Reproduce every one of the records below verbatim, keeping each line as it appears.

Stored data

##########

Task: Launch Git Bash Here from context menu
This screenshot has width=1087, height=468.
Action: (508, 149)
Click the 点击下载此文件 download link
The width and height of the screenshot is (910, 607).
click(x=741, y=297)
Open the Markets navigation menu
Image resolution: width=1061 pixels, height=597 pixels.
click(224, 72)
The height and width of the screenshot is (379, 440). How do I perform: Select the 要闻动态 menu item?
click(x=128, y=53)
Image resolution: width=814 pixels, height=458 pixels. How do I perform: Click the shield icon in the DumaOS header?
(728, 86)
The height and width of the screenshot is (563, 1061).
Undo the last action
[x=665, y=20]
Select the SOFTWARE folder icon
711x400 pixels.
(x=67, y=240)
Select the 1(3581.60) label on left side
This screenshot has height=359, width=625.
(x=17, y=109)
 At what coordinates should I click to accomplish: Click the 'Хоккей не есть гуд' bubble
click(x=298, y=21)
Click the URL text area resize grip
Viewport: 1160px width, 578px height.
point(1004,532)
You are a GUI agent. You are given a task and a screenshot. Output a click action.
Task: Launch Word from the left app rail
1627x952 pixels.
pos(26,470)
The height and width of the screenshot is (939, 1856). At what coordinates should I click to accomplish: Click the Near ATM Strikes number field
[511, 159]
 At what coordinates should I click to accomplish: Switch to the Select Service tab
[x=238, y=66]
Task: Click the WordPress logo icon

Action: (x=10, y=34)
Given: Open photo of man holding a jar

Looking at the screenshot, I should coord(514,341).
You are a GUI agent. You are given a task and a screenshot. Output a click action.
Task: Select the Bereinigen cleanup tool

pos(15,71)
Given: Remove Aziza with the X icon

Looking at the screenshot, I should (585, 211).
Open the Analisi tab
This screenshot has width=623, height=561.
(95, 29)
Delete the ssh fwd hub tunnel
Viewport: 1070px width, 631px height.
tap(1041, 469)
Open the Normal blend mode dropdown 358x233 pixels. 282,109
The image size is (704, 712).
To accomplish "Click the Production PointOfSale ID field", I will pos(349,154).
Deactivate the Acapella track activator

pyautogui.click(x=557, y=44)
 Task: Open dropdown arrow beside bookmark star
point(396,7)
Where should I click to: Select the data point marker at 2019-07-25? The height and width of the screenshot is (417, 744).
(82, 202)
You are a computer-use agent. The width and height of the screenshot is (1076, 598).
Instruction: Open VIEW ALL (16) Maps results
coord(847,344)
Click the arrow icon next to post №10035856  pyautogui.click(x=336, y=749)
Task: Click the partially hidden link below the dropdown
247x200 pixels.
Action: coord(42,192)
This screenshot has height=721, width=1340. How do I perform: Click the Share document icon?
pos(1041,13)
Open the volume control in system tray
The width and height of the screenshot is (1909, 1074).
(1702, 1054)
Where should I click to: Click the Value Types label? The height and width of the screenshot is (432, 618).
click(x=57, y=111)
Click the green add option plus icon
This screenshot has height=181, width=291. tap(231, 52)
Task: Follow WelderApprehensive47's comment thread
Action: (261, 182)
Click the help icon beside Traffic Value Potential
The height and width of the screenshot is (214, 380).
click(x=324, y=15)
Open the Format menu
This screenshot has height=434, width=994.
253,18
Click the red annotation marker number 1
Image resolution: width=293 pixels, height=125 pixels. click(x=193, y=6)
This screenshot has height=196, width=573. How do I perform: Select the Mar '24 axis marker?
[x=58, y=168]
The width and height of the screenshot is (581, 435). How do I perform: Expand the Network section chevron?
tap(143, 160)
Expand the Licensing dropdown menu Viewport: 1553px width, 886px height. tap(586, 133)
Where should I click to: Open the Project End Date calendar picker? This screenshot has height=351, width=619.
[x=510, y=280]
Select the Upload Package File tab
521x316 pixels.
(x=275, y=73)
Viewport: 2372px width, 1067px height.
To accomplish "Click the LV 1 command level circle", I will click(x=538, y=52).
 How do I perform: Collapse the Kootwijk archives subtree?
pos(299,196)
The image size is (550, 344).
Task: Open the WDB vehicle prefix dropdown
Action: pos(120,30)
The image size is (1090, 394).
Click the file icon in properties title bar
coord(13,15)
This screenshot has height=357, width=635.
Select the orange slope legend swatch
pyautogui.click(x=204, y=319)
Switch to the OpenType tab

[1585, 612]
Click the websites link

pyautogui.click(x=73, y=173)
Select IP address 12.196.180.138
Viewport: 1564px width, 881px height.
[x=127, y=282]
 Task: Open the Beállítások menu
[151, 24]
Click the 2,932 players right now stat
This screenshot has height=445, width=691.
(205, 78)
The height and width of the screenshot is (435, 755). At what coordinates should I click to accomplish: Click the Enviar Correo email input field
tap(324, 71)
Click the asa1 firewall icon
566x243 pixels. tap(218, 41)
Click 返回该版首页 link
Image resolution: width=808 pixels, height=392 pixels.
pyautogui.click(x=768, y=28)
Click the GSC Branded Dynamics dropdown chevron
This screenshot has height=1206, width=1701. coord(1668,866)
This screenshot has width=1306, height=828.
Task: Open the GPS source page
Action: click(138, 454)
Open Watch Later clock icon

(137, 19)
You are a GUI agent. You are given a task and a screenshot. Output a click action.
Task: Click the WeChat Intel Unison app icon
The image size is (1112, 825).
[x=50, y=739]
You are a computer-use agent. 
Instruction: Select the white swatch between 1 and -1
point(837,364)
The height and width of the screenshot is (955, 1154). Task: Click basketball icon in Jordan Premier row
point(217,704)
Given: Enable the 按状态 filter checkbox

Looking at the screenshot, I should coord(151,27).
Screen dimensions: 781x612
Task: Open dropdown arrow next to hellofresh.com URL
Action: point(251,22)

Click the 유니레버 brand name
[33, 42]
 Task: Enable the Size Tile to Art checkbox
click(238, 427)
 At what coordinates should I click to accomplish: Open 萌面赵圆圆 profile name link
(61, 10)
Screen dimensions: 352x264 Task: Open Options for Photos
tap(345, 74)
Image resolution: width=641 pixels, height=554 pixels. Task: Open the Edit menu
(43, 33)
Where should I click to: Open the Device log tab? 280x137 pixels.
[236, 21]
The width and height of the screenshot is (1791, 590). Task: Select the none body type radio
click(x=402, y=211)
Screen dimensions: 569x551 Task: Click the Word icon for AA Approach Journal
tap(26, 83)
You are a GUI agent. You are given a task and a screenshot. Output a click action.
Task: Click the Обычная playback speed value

##########

The output:
Task: Launch Git Bash Here from context menu
This screenshot has width=1087, height=468.
Action: (508, 149)
Click the 点击下载此文件 download link
The width and height of the screenshot is (910, 607).
click(x=741, y=297)
Open the Markets navigation menu
Image resolution: width=1061 pixels, height=597 pixels.
click(224, 72)
The height and width of the screenshot is (379, 440). How do I perform: Select the 要闻动态 menu item?
click(x=128, y=53)
Image resolution: width=814 pixels, height=458 pixels. How do I perform: Click the shield icon in the DumaOS header?
(728, 86)
The height and width of the screenshot is (563, 1061).
Undo the last action
[x=665, y=20]
Select the SOFTWARE folder icon
711x400 pixels.
(x=67, y=240)
Select the 1(3581.60) label on left side
This screenshot has height=359, width=625.
(x=17, y=109)
 At what coordinates should I click to accomplish: Click the 'Хоккей не есть гуд' bubble
click(x=298, y=21)
Click the URL text area resize grip
Viewport: 1160px width, 578px height.
point(1004,532)
You are a GUI agent. You are given a task and a screenshot. Output a click action.
Task: Launch Word from the left app rail
1627x952 pixels.
pos(26,470)
The height and width of the screenshot is (939, 1856). At what coordinates should I click to accomplish: Click the Near ATM Strikes number field
[511, 159]
 At what coordinates should I click to accomplish: Switch to the Select Service tab
[x=238, y=66]
Task: Click the WordPress logo icon

Action: (x=10, y=34)
Given: Open photo of man holding a jar

Looking at the screenshot, I should coord(514,341).
You are a GUI agent. You are given a task and a screenshot. Output a click action.
Task: Select the Bereinigen cleanup tool

pos(15,71)
Given: Remove Aziza with the X icon

Looking at the screenshot, I should (585, 211).
Open the Analisi tab
This screenshot has width=623, height=561.
(95, 29)
Delete the ssh fwd hub tunnel
Viewport: 1070px width, 631px height.
tap(1041, 469)
Open the Normal blend mode dropdown 358x233 pixels. 282,109
The image size is (704, 712).
To accomplish "Click the Production PointOfSale ID field", I will pos(349,154).
Deactivate the Acapella track activator

pyautogui.click(x=557, y=44)
 Task: Open dropdown arrow beside bookmark star
point(396,7)
Where should I click to: Select the data point marker at 2019-07-25? The height and width of the screenshot is (417, 744).
(82, 202)
You are a computer-use agent. The width and height of the screenshot is (1076, 598).
Instruction: Open VIEW ALL (16) Maps results
coord(847,344)
Click the arrow icon next to post №10035856  pyautogui.click(x=336, y=749)
Task: Click the partially hidden link below the dropdown
247x200 pixels.
Action: coord(42,192)
This screenshot has height=721, width=1340. How do I perform: Click the Share document icon?
pos(1041,13)
Open the volume control in system tray
The width and height of the screenshot is (1909, 1074).
(1702, 1054)
Where should I click to: Click the Value Types label? The height and width of the screenshot is (432, 618).
click(x=57, y=111)
Click the green add option plus icon
This screenshot has height=181, width=291. tap(231, 52)
Task: Follow WelderApprehensive47's comment thread
Action: (261, 182)
Click the help icon beside Traffic Value Potential
The height and width of the screenshot is (214, 380).
click(x=324, y=15)
Open the Format menu
This screenshot has height=434, width=994.
253,18
Click the red annotation marker number 1
Image resolution: width=293 pixels, height=125 pixels. click(x=193, y=6)
This screenshot has height=196, width=573. How do I perform: Select the Mar '24 axis marker?
[x=58, y=168]
The width and height of the screenshot is (581, 435). How do I perform: Expand the Network section chevron?
tap(143, 160)
Expand the Licensing dropdown menu Viewport: 1553px width, 886px height. tap(586, 133)
Where should I click to: Open the Project End Date calendar picker? This screenshot has height=351, width=619.
[x=510, y=280]
Select the Upload Package File tab
521x316 pixels.
(x=275, y=73)
Viewport: 2372px width, 1067px height.
To accomplish "Click the LV 1 command level circle", I will click(x=538, y=52).
 How do I perform: Collapse the Kootwijk archives subtree?
pos(299,196)
The image size is (550, 344).
Task: Open the WDB vehicle prefix dropdown
Action: pos(120,30)
The image size is (1090, 394).
Click the file icon in properties title bar
coord(13,15)
This screenshot has height=357, width=635.
Select the orange slope legend swatch
pyautogui.click(x=204, y=319)
Switch to the OpenType tab

[1585, 612]
Click the websites link

pyautogui.click(x=73, y=173)
Select IP address 12.196.180.138
Viewport: 1564px width, 881px height.
[x=127, y=282]
 Task: Open the Beállítások menu
[151, 24]
Click the 2,932 players right now stat
This screenshot has height=445, width=691.
(205, 78)
The height and width of the screenshot is (435, 755). At what coordinates should I click to accomplish: Click the Enviar Correo email input field
tap(324, 71)
Click the asa1 firewall icon
566x243 pixels. tap(218, 41)
Click 返回该版首页 link
Image resolution: width=808 pixels, height=392 pixels.
pyautogui.click(x=768, y=28)
Click the GSC Branded Dynamics dropdown chevron
This screenshot has height=1206, width=1701. coord(1668,866)
This screenshot has width=1306, height=828.
Task: Open the GPS source page
Action: click(138, 454)
Open Watch Later clock icon

(137, 19)
You are a GUI agent. You are given a task and a screenshot. Output a click action.
Task: Click the WeChat Intel Unison app icon
The image size is (1112, 825).
[x=50, y=739]
You are a computer-use agent. 
Instruction: Select the white swatch between 1 and -1
point(837,364)
The height and width of the screenshot is (955, 1154). Task: Click basketball icon in Jordan Premier row
point(217,704)
Given: Enable the 按状态 filter checkbox

Looking at the screenshot, I should coord(151,27).
Screen dimensions: 781x612
Task: Open dropdown arrow next to hellofresh.com URL
Action: point(251,22)

Click the 유니레버 brand name
[33, 42]
 Task: Enable the Size Tile to Art checkbox
click(238, 427)
 At what coordinates should I click to accomplish: Open 萌面赵圆圆 profile name link
(61, 10)
Screen dimensions: 352x264 Task: Open Options for Photos
tap(345, 74)
Image resolution: width=641 pixels, height=554 pixels. Task: Open the Edit menu
(43, 33)
Where should I click to: Open the Device log tab? 280x137 pixels.
[236, 21]
The width and height of the screenshot is (1791, 590). Task: Select the none body type radio
click(x=402, y=211)
Screen dimensions: 569x551 Task: Click the Word icon for AA Approach Journal
tap(26, 83)
You are a GUI agent. You are given a task and a screenshot. Output a click action.
Task: Click the Обычная playback speed value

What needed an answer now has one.